Iranian electrical engineer

Mehdi Vaez-Iravani is an Iranian scientist, engineer and inventor involved in the invention of "Shear-force microscopy".

Mehdi Vaez-Iravani graduated with a PhD in Electrical engineering from University College London and became a faculty member at Rochester Institute of Technology before joining KLA Tencor.

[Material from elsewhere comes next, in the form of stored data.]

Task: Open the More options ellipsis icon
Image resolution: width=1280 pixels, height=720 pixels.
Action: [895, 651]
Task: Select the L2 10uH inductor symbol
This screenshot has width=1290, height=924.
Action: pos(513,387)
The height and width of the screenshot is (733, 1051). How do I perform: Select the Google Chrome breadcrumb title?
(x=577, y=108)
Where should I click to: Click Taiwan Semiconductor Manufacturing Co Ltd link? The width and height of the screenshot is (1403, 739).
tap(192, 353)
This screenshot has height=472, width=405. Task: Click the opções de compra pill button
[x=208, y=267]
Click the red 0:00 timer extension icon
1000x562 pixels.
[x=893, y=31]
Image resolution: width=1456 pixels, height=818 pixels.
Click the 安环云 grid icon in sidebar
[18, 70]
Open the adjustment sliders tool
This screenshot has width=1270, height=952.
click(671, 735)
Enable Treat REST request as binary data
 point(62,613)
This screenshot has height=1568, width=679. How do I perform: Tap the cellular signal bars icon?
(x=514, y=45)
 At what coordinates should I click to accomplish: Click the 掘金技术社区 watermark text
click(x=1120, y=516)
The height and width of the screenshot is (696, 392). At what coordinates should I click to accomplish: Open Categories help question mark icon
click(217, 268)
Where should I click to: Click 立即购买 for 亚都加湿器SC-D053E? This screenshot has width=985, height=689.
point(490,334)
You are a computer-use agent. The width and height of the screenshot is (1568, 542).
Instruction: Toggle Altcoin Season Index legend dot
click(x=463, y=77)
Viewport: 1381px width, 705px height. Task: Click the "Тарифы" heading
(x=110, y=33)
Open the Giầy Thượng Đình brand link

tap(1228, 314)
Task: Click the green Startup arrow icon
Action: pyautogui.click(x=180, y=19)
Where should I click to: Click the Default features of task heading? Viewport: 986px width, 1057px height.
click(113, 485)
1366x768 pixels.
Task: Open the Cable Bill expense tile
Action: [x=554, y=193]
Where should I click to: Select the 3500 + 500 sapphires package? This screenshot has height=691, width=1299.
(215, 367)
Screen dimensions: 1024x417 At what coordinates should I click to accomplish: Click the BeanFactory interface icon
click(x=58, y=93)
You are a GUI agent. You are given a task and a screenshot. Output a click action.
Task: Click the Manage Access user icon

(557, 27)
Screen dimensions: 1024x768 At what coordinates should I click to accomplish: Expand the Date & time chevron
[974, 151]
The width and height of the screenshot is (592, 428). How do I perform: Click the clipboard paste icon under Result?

He has numerous patents and scientific publications in optics, optical engineering and related areas. He attended Alborz High School in Tehran, Iran from 1971 to 1975.

==Selected bibliography==
- Vaez-Iravani, Mehdi (1995). "Scanning Probe Microscopies III (Proceedings Volume)"
- Vaez-Iravani, Mehdi (1995). "Near-field microscopy of thin films: application to polymeric structures"
- Toledo-Crow, Ricardo (1994). "Near-field optical microscopy characterization of IC metrology (Proceedings Paper)"
- Toledo-Crow, Ricardo (1993). "Characterization of atomic force microscopy and electrical probing techniques for IC metrology"
- Vaez-Iravani, Mehdi (1993). "Detection of high- and low-frequency vibrations using a feedback-stabilized differential fiber optic interferometer"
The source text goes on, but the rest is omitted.